John Higgins, apparently in a decline just a year ago, won three ranking titles as he turned 40. Neil Robertson ended the year on a high with back-to-back major titles. Shaun Murphy was successful at the Masters and reached two other big finals. Mark Selby picked up two ranking titles.
All very commendable, too, but objectively the player of the year is Stuart Bingham because he is the world champion. Any of the other players mentioned here would swap their trophies for his.
In this era of full time snooker, the World Championship retains its mystique and its power. It is the ultimate test of a player: 17 days, long matches, time for doubt to set in during the off times. The scrutiny is unforgiving. Not everyone can handle it but for the select band of champions the prize is snooker immortality.

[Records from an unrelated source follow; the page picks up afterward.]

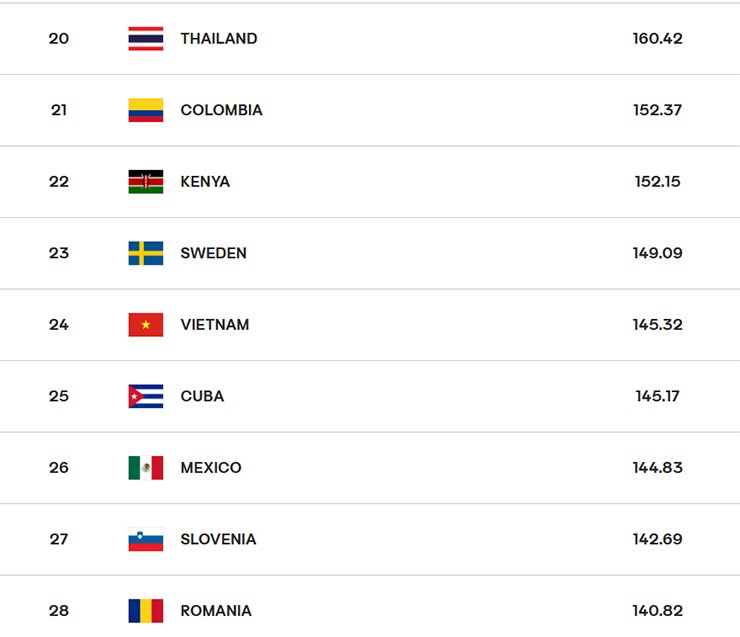The height and width of the screenshot is (637, 740).
Task: Click the Colombia flag icon
Action: point(146,110)
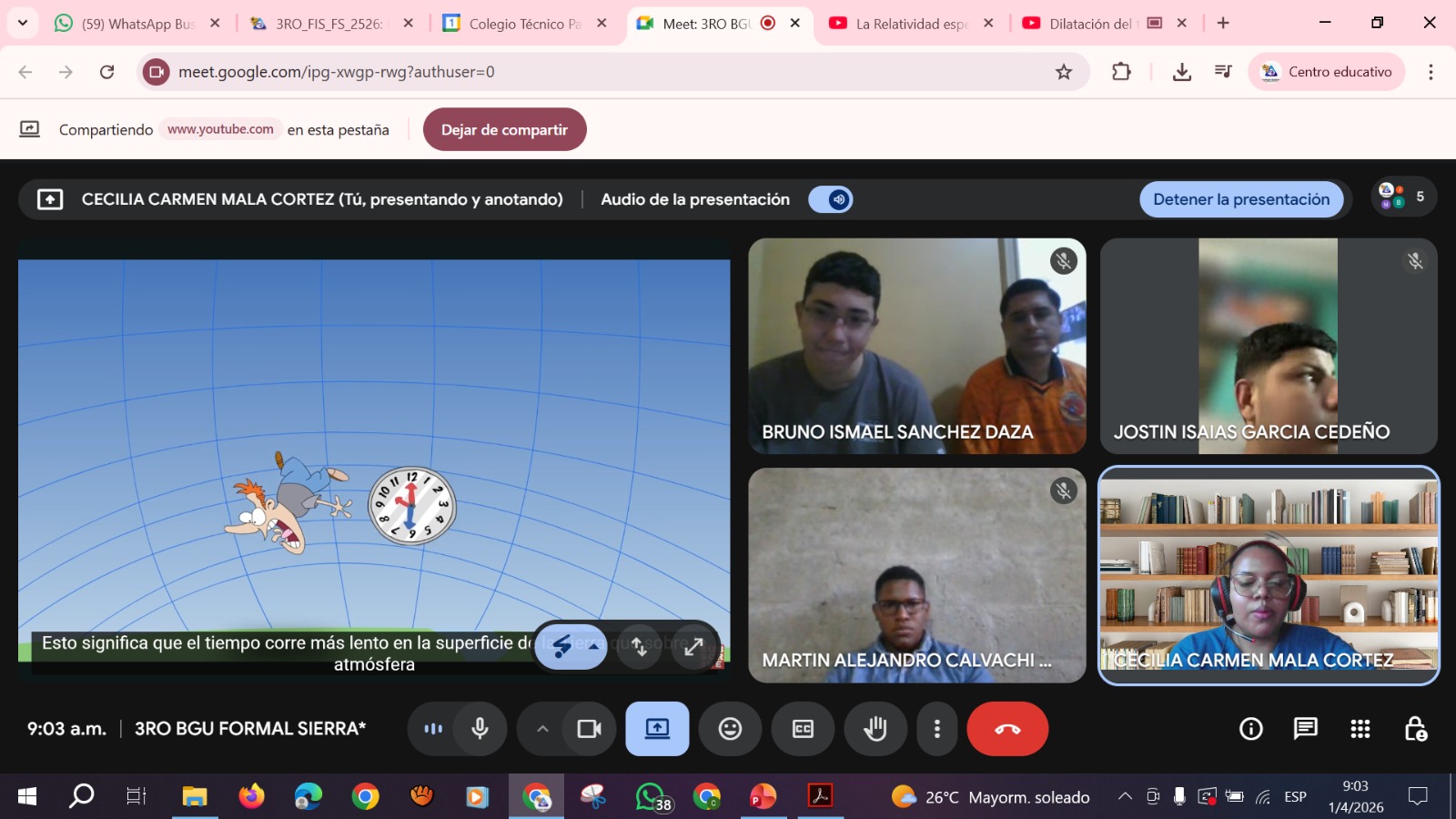Viewport: 1456px width, 819px height.
Task: Open host controls lock icon
Action: point(1415,729)
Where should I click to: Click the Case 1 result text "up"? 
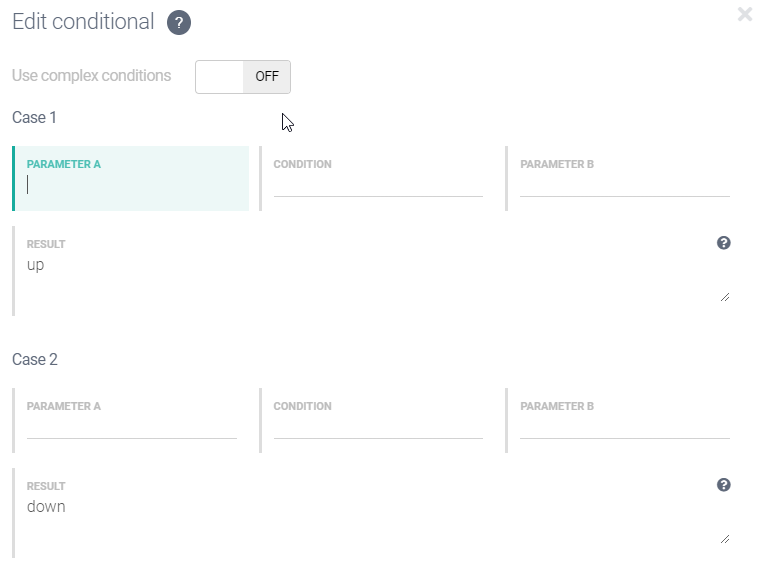(x=36, y=265)
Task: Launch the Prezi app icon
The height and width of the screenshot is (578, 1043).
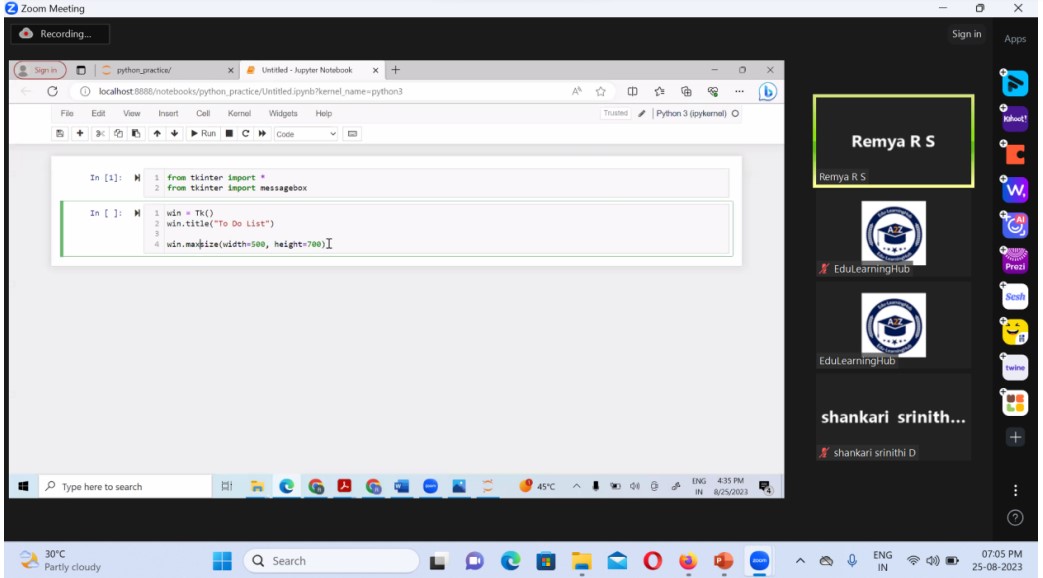Action: tap(1015, 260)
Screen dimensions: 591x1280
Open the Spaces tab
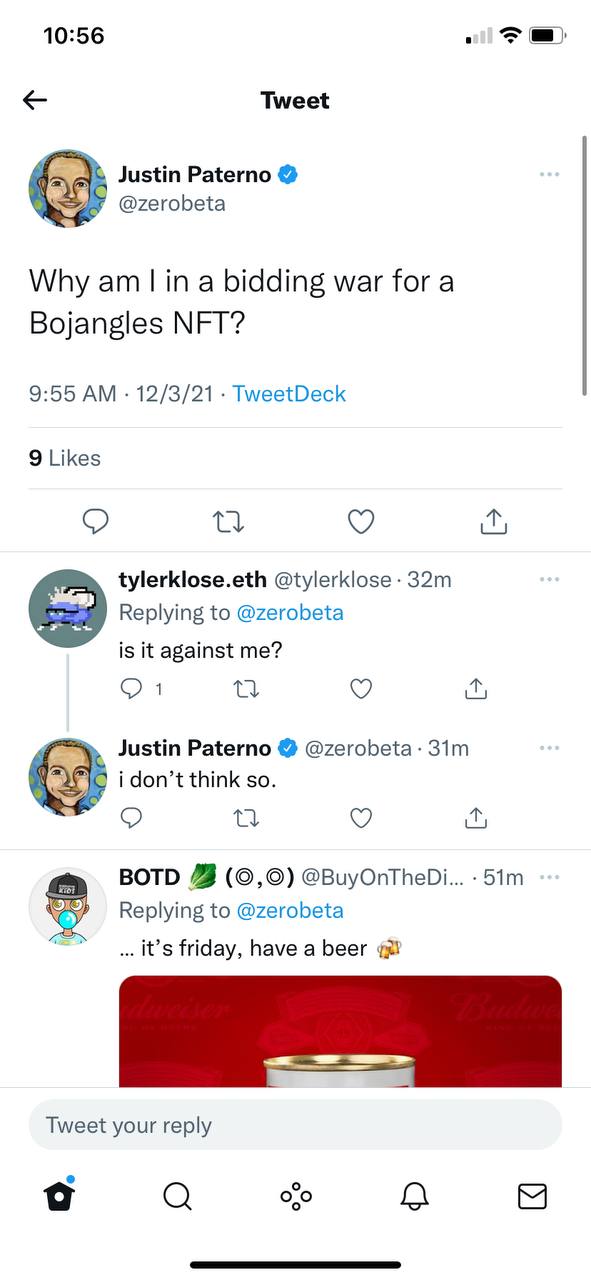[296, 1196]
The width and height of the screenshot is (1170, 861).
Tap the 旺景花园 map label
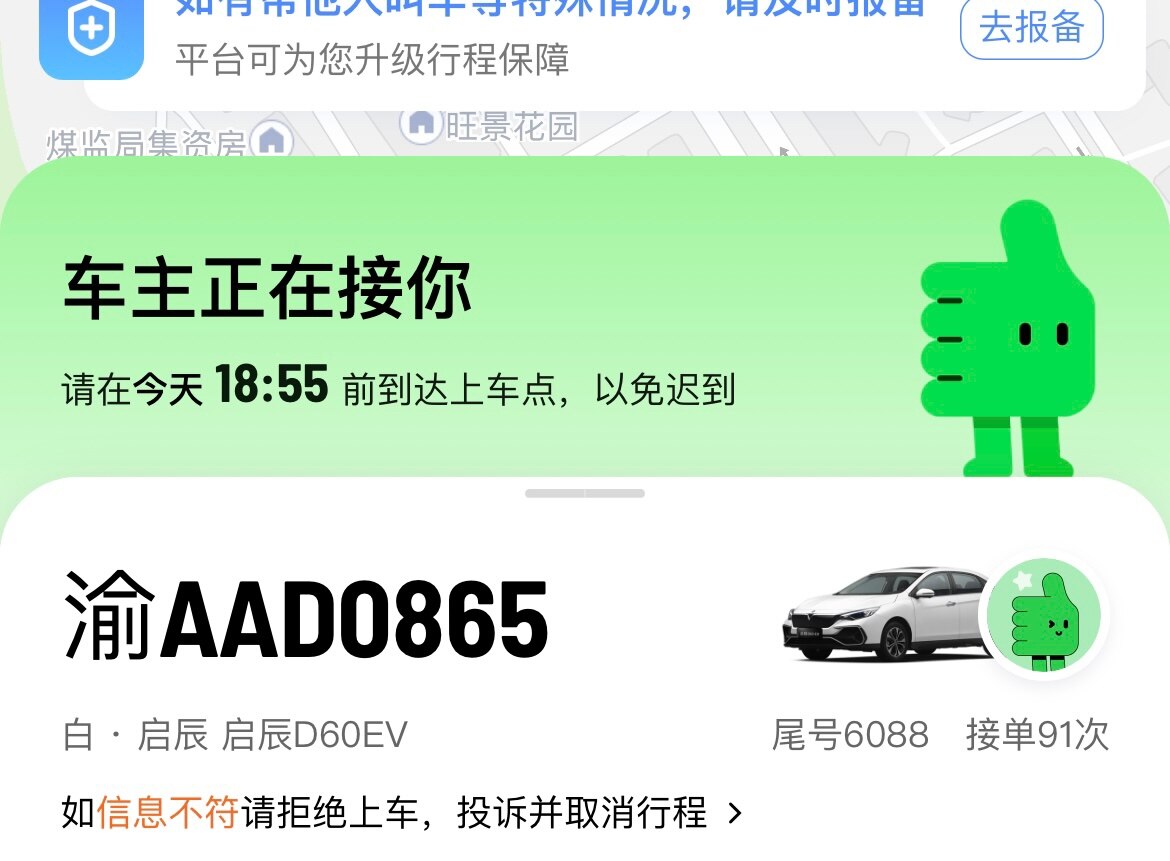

Bingham arrived in Sheffield as something of an outsider but not a complete long-shot. He had won ranking tournaments and various other trophies after emerging as a top player following many years saddled with the journeyman tag.
He wasn’t among the first five or six names proffered as a likely winner and rather laboured to a first round win over Robbie Williams before a more comfortable victory over Graeme Dott sent him into the quarter-finals.
For many, this was as far as he was going to go. He had drawn Ronnie O’Sullivan, seeking a sixth world title and carrying a formidable record over his fellow Essex man.
But O’Sullivan’s aura had suffered a dent or two since he had won the Champion of Champions and UK Championship titles back-to-back just before Christmas 2014. Robertson swept him aside at the Masters. Murphy beat him in Berlin. Judd Trump defeated him in the World Grand Prix final.
In other words, top players were stepping up to the plate against him in ways they had struggled to do for some time. Selby had shown them at the Crucible in 2014 that the best player of the millennium was beatable on the greatest stages.
Bingham stuck with him, but coming out 8-8 for the final session, with everything on the line, he was still second favourite. What we saw in that session was someone match-fit through having played in just about every tournament going finding confidence in his game against someone rustier, regardless of his stellar record.
Bingham won 13-9, and was in tears afterwards. Beating O’Sullivan in Sheffield is reason enough to celebrate but as a great fan of the sport, the prospect of playing in the one-table set-up was a dream about to be realised.
Bingham did something smart the next day. He was due on against Trump at night but came to the arena for the start of the afternoon session between Murphy and Barry Hawkins. This allowed him to soak up the atmosphere, to not be over-awed by it.
By now he was used to being second favourite. He didn’t care. He stuck with Trump early on, refusing to be brushed aside by the precocious young talent.
From 9-9 Bingham put together four really impressive frames, displaying the sort of tough matchplay required on the most demanding stage of them all. Two centuries at night helped him lead 16-14. Trump’s response was classy as back-to-back tons set up the decider.
In the last, Trump was unlucky with a kick but Bingham retained his composure admirably. To quote Terry Griffiths, a surprise finalist in 1979, he was in the final now, you know.
Even so, there was a sense on the first day of the final that Bingham had had a good tournament but that Murphy, the former winner and Masters champion, would prevail. Bingham, though, sensed that this was his moment, one that may never come again. At night, he produced one of his most significant spells of the tournament, coming from 8-4 down to trail only 9-8 overnight.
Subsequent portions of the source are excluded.